Die Unterwössner Wehren
Dittlmanns Analyse ergibt, beide Feuerwehren liegen mit ihrer durchschnittlichen Ausrückstärke von 14 deutlich über der Mindeststärke von 11 Personen. Die maximale Ausrückstärke lag in bisherigen Einsätzen bei 20 Personen in Oberwössen, 27 in Unterwössen, was ausreichend ist, um größere Einsatzlagen zu meistern. Die Altersstruktur bei den Einsatzkräften ist ausgeglichen. Dem leichten Hang zur Überalterung stehen ausreichend Jungfeuerwehrleute gegenüber. Das Potential von in Oberwössen 44 Kindern, 122 Kindern in Unterwössen im Grundschulalter wird nach Ansicht des Fachmannes dennoch nicht genug ausgeschöpft.
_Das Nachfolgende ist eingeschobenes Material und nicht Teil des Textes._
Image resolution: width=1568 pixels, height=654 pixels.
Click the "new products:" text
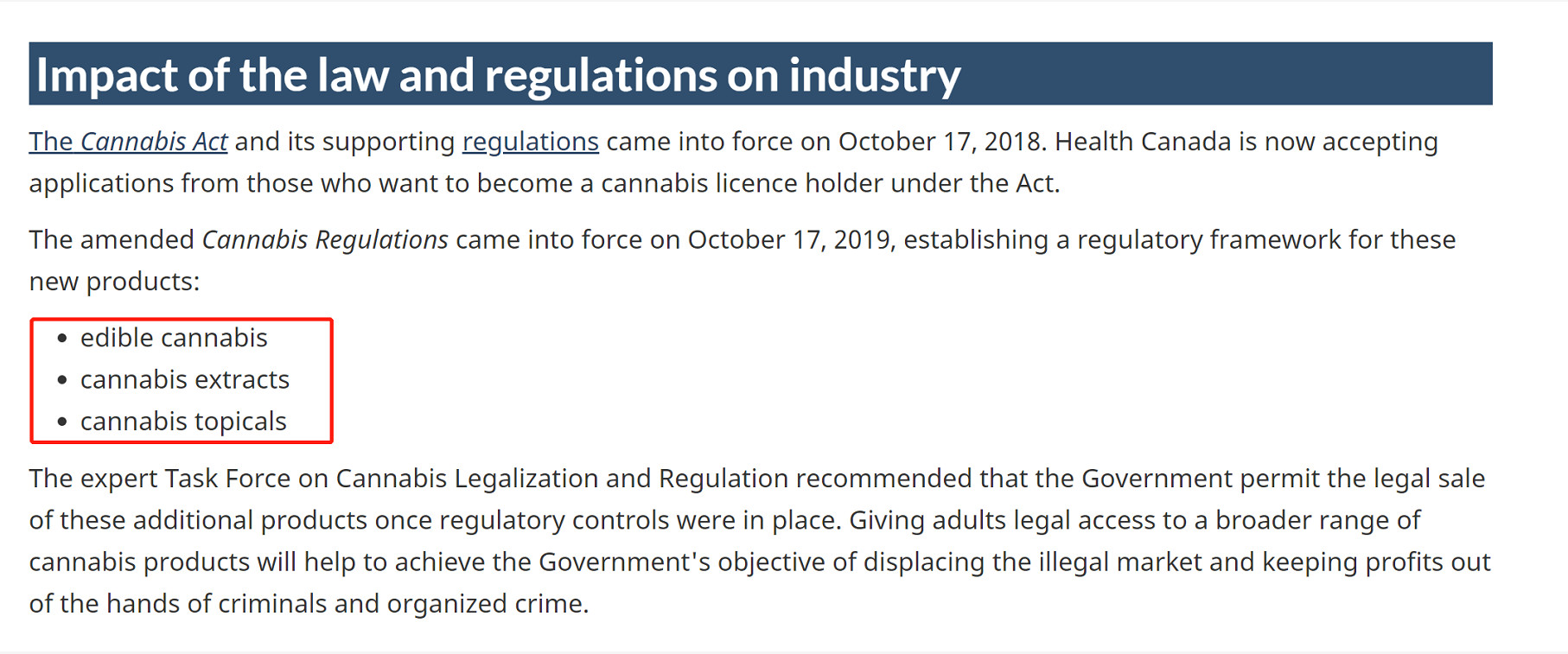click(x=114, y=282)
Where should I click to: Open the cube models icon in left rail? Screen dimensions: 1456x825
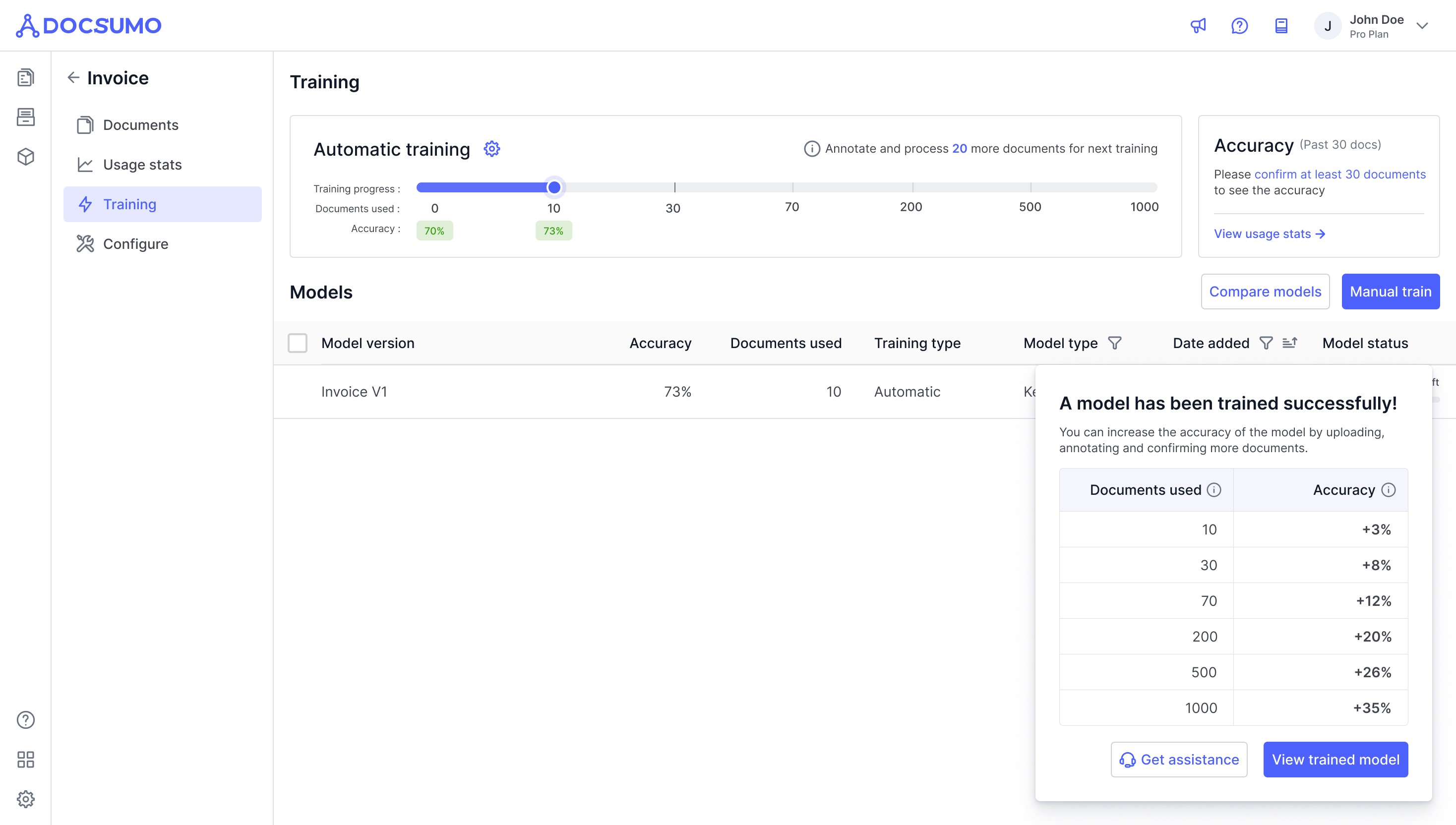click(x=25, y=156)
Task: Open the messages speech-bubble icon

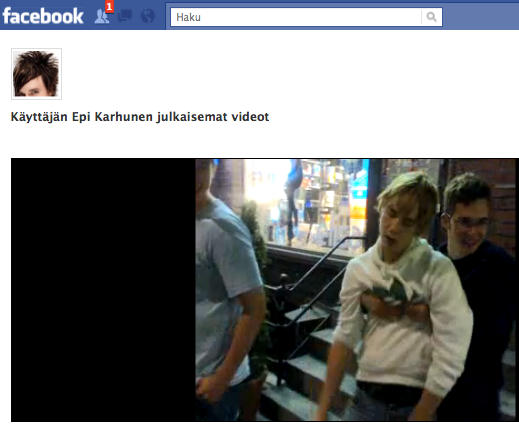Action: [x=125, y=16]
Die Anzahl Unterwössner Einsatzkräfte mit abgeschlossener Grundausbildung ist hoch, die Anzahl der Einsatzkräfte mit der Qualifikation als Maschinist für Rettungsdienstfahrzeuge und Truppführer etwas zu niedrig.
Die Fahrzeuge der Feuerwehren befinden sich in einem altersentsprechenden, guten Zustand.
Das Feuerwehrgerätehaus in Oberwössen ist nicht optimal ausgestattet. Es gibt keinen Schulungsraum, die Nebenflächen sind zu klein, es gibt keine Abgasabsauganlage und die Umkleide befindet sich in der Fahrzeughalle.
Das Feuerwehrgerätehaus in Unterwössen ist gut ausgestattet, jedoch ist die Torhöhe zu niedrig, um größere Fahrzeuge unterzubringen. Dittlmann rät, in beiden Ortsteilen Kinder und Frauen für die Feuerwehr zu gewinnen, auch wenn das weitere Umbauten für die Feuerwehrhäuser im Sanitärbereich erfordert.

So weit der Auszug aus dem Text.